New Orleans, December 26-Today’s Government Executive (GE), a business daily for federal managers and executives, features a report , “Probe of HUD chief heats up,” focusing on growing troubles for HUD Secretary Alphonso Jackson. In that report journalist Edward T. Pound writes, “Investigators from HUD Inspector General Kenneth Donahue’s office, FBI agents, and Justice Department prosecutors are examining whether Jackson lied when he testified that he never intrervened in HUD contracting.”

The article also reports, “Jackson now faces the biggest crisis of his career.” Two of the three cases being investigated lead straight to the offices of HANO/HUD in New Orleans. And of those two, one concerns Jackson’s possible involvement in the awarding of the demolition contract for the St. Bernard public housing project. In the latter case, Pound reports, the feds are going after Scott Keller, described as Jackson’s “right arm,” for his role in steering the St. Bernard demo contract towrds Colombia Residential, a company Jackson once worked for, and which still owes him hundreds of thousands of dollars. Because of that, “a HUD special agent served a search warrant at Keller’s Alexandria, [VA] home last month,” GE reports.

Government Executive also reports that in June 2006 Jackson put Keller in charge of HANO, which HUD took over in 2002. Among his tasks, GE reported, Keller “played a central role in dealing with issues that affected the business of Jackson’s contracting friends in HANO.” “Keller was smack in the middle of the HANO decision to award the $127 million redevelopment to the team that included Columbia Residential to restore [sic] the St. Bernard public housing projects,” Pound reports. A four person panel made that decision last February. It turns out that “Keller not only helped choose the panel but also served as a member,” GE reports.

In an October 4 story this year in Government Executive, Pound reported that a HUD spokesman said Jackson “was not part of the [panel] selection team and played no ‘role in the selection of any team members.’ ” In that same article Pound wrote that Scott Keller told him “that because of the press of other HUD business he did not participate in, or influence, the selection of the Columbia Residential team.” Keller left HUD in August after failing to get Senate approval for a Bush appointment to a higher HUD position. But Margaret Stone, a private financial advisor who attended the panel’s discussions this past January and February, contradicted Keller’s claims. In today’s story Pound reported, “Stone said that Keller attended the first meeting of the selection panel in January and spoke by phone at the final meeting in February. Her account was confirmed by two others familiar with the discussions.” And as to Keller’s claim that he didn’t influence the discussions, Stone told GE that “Keler promoted Columbia Residential’s plans ‘from the beginning…He certainly liked them a lot…He advocated strongly for the best solution to the project, which he thought was Columbia Residential.’ ”

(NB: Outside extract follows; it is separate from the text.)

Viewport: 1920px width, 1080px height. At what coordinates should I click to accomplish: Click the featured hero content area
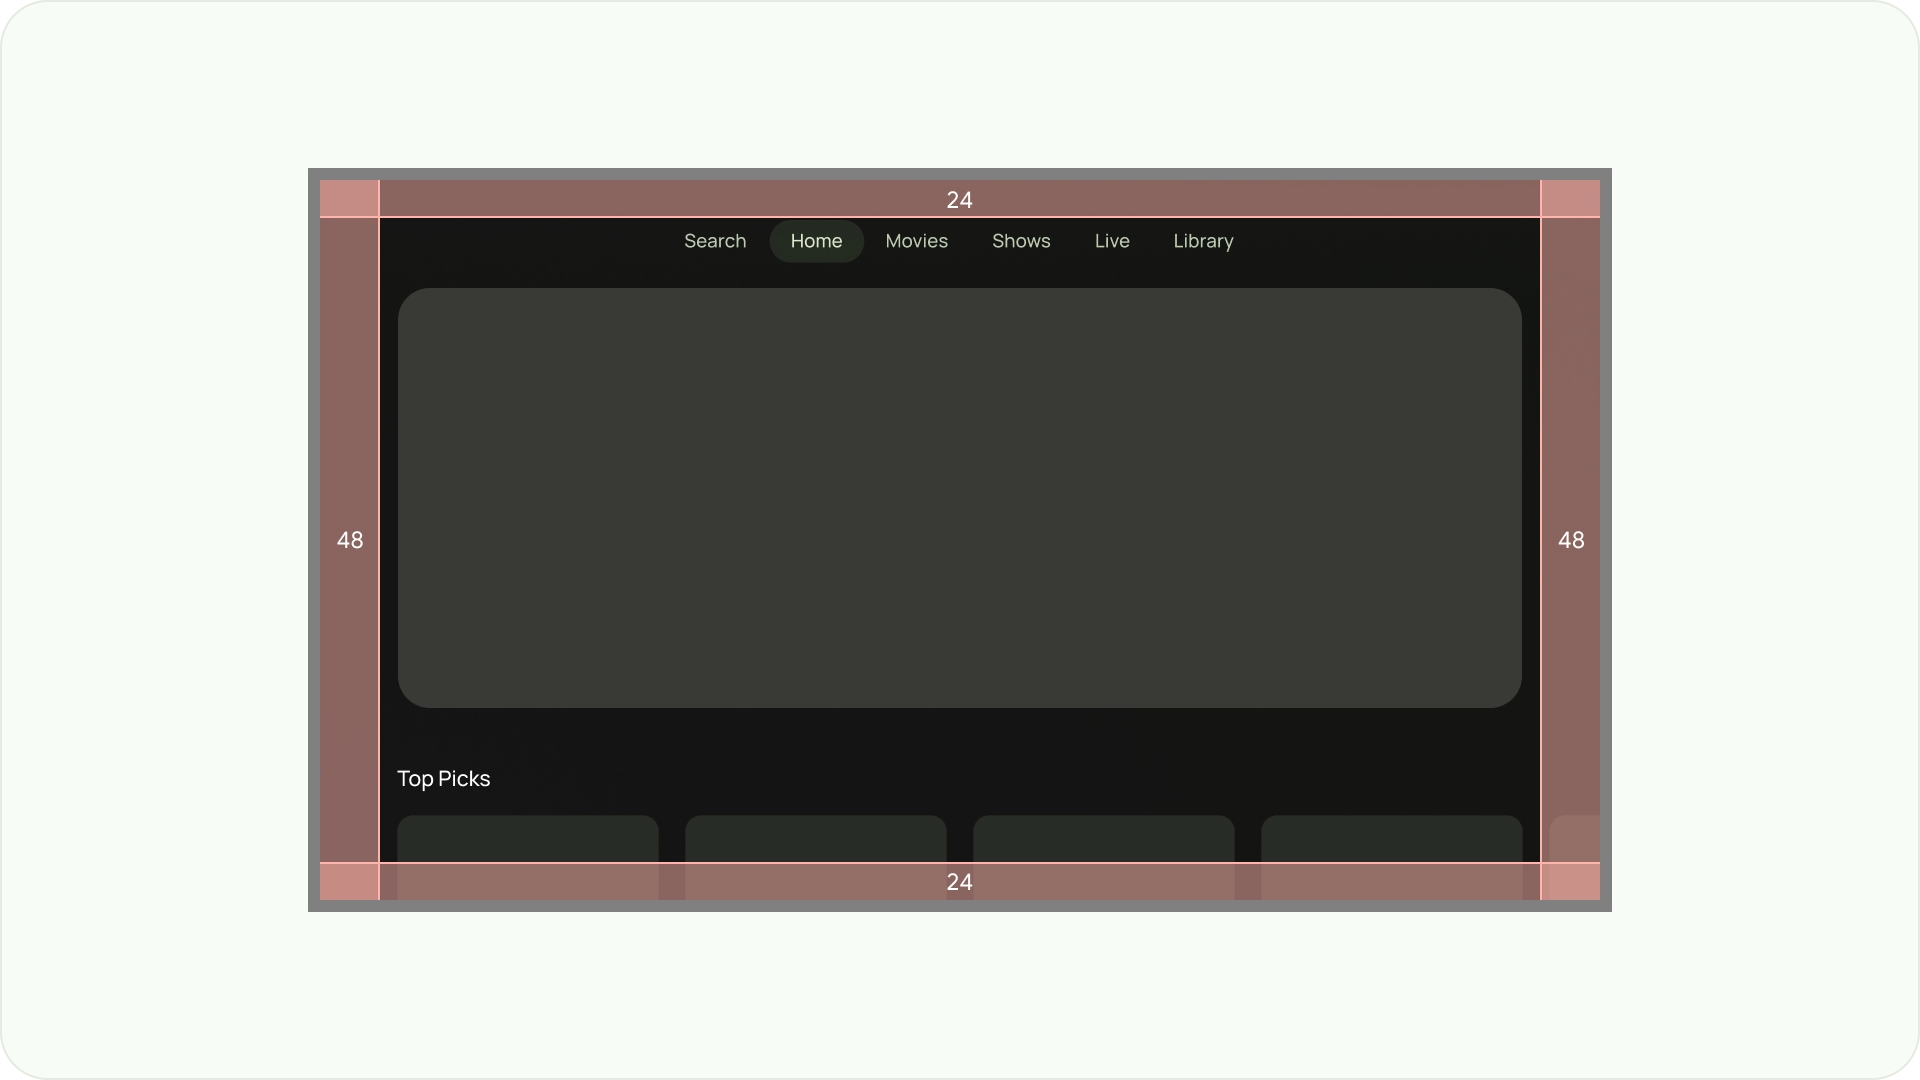click(959, 498)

As to the final decision, a third report by Pound in Government Executive on November 21 stated “Internal HANO records show that the Columbia Residential team barely won the evaluation, 68 points to 67.” In that same report, Poind wrote that in September 2002, HANO brought in another company, Columbia Highlands, whose part owner Noel Khalil, is also an owner of Columbia Residential. Columbia Highlands “was paid $3.3 million through March of last year,” by HUD/HANO, according to this report.

The November report also discussed the role of Lori Moon, who had worked for Alphonse Jackson when he ran the Dallas Housing Authority, and who “Jackson arranged …to serve” at HANO in 2002. Moon initially hired Colombia Highlands there. But “Moon said that Jackson and other HUD officials never told her about Jackson’s financial ties to Khalil,” the November story reported. “Had she known, she said, she would not have selected Colombia Housing for management work at HANO.”

Pound concludes today’s Government Executive report as follows:

If HANO has its way, it won’t be long before St. Bernard meets the wrecking ball. Last month, the housing authority awarded a $9 million contract to Columbia Residential and the Bayou [District] foundation to arrange for the demolition of the project to make way for the development. In a last-ditch attempt to block the demolition, four of St. Bernard’s displaced residents filed suit this week against HUD and HANO in U.S. district court in Washington. The suit cites Jackson’s financial ties to Columbie Residential and says, ‘Nothing in the record of the selection panel indicates that the members were aware of this potential confllict of interest or addressed it in their deliberations.